(Bloomberg) -- Circle Internet Financial’s stablecoin has this year overtaken Tether’s as the market leader in transaction volume, according to data compiled by Visa Inc.

Visa’s adjusted stablecoin metric, which it produced in partnership with Allium Labs, aims to reflect the state of the stablecoin market less any “potential distortions that can arise from inorganic activity and other artificial inflationary practices,” the company said on the new dashboard’s website.

The data shows Circle’s USDC eating up market share since the start of 2024, recording $456 billion in transaction volume last week compared with $89 billion for Tether’s USDT. USDC also accounted for 50% of total transactions since January. Visa, which partnered with Circle in 2020, didn’t explain what prompted the uptick in USDC usage. 

The findings defy expectations, as Tether’s USDT is routinely presented as the industry’s dominant stablecoin thanks to a 68% share of coins in circulation relative to USDC’s 20%, DefiLlama data shows. 

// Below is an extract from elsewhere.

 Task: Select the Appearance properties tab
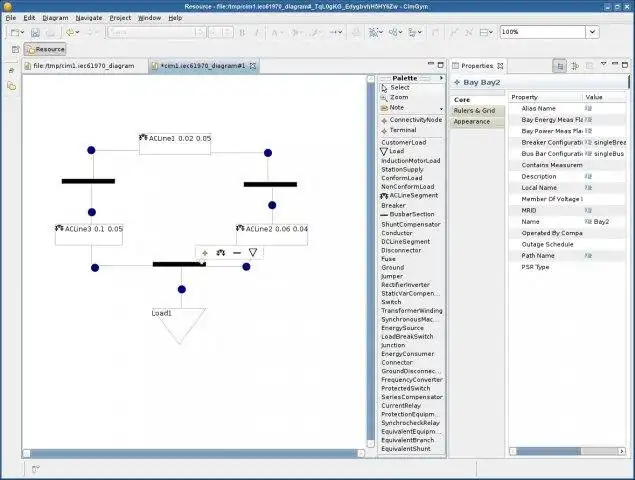472,122
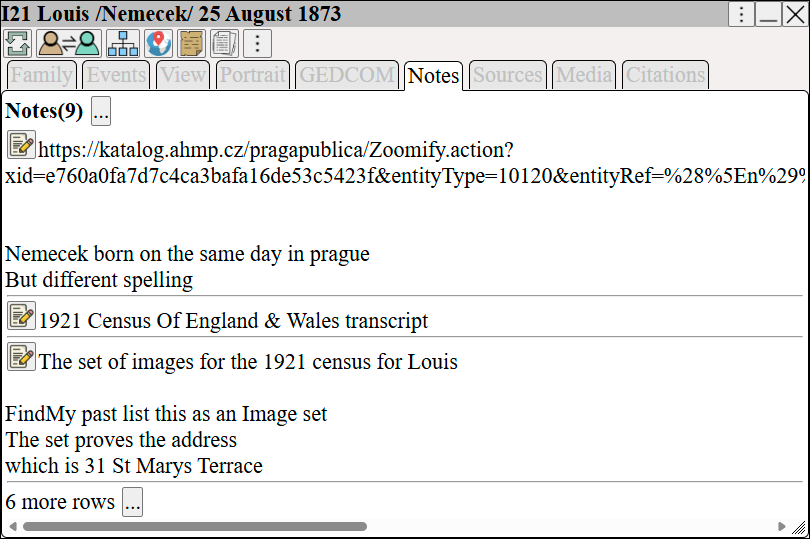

Noelle Acheson, author of the Crypto Is Macro Now newsletter, said that “USDT is more held outside the US as a dollar-based store of value, while the USDC is used in the US as a transaction currency,” which may explain the findings. Tether did not immediately respond to a request for comment. 

Stablecoins are cryptocurrencies that aim to maintain a steady price in line with a fiat currency, typically the US dollar. They help traders to move funds in and out of tokens, and are also used in payments for purposes including cross-border remittances. 

While data on stablecoin transactions is available on public blockchains, it is often difficult to interpret as “stablecoins can be used across a range of use cases with transactions that can be initiated manually by an end user or programmatically through bots,” Cuy Sheffield, head of crypto at Visa wrote in a blog on Thursday. 

When cleansed of trades linked to bots, total transfer volume over the 30 days prior to April 24 fell from $2.65 trillion to $265 billion.

The findings come after Circle found itself caught up in the US banking crisis last year. 

The total value of USDC in circulation fell from a high of $56 billion to $23 billion in December 2023, after Circle revealed it had a $3.3 billion exposure to Silicon Valley Bank, the ill-fated lender. That figure has rebounded to $32.8 billion today, DefiLlama data shows.